Rabbits


There are seven different genera in the family classified as rabbits, including the European rabbit (Oryctolagus cuniculus), Cottontail rabbit (genus Sylvilagus; 13 species), and the Amami rabbit (Pentalagus furnessi, endangered species on Amami Ōshima, Japan). There are many other species of rabbit, and these, along with pikas and hares, make up the order Lagomorpha.


Location and habitat
Rabbits are ground dwellers that live in environments ranging from desert to tropical forest and wetland.

Their natural geographic range encompasses the middle latitudes of the Western Hemisphere.
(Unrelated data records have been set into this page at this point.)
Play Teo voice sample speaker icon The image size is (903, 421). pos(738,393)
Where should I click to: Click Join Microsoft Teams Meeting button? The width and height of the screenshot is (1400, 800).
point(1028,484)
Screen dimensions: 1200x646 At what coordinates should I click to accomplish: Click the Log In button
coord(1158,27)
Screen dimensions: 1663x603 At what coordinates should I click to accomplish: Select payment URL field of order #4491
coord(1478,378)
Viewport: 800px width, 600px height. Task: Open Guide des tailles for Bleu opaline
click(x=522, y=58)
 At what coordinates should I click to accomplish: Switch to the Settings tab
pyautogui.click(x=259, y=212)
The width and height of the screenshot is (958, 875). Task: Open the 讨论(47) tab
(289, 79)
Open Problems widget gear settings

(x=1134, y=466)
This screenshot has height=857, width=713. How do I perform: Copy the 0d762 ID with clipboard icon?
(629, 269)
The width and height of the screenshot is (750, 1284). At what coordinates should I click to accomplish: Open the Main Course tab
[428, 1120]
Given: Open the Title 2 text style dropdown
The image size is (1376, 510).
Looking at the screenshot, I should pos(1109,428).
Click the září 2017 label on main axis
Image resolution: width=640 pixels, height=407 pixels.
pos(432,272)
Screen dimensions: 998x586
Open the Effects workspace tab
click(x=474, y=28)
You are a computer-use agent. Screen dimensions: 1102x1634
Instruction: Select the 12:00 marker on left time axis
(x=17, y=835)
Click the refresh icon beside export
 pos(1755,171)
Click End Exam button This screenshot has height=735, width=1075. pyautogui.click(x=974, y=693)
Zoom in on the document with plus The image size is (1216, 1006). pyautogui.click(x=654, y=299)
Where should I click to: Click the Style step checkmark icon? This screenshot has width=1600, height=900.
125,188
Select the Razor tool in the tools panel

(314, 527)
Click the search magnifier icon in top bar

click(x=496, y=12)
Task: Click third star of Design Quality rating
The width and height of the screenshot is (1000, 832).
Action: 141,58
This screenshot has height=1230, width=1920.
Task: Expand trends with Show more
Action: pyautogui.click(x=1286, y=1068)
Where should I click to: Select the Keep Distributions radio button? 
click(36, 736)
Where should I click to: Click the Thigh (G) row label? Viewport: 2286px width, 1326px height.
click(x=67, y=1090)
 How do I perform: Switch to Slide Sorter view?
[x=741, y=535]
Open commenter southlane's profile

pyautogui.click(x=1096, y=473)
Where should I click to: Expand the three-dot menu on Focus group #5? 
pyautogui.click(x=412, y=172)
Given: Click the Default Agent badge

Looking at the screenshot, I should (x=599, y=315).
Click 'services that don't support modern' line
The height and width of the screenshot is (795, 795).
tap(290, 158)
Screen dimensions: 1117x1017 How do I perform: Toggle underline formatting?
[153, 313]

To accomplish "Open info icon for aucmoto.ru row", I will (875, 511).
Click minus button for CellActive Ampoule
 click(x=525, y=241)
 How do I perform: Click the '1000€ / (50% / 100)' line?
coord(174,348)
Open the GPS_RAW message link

In the Eastern Hemisphere rabbits are found in Europe, portions of Central and Southern Africa, the Indian subcontinent, Sumatra, and Japan.

The European rabbit (Oryctolagus cuniculus) has been introduced to many locations around the world, and all breeds of domestic rabbit originate from the European.
Characteristics and anatomy
The long ears of rabbits are most likely an adaptation for detecting predators. Each foot has five digits (one reduced); rabbits move about on the tips of the digits in a fashion known as digitigrade locomotion.

Full-bodied and egg-shaped, wild rabbits are rather uniform in body proportions and stance. The smallest is the pygmy rabbit (Brachylagus idahoensis), at only 20 cm in length and 0.4 kg (0.9 pound) in weight, while the largest grow to 50 cm and more than 2 kg.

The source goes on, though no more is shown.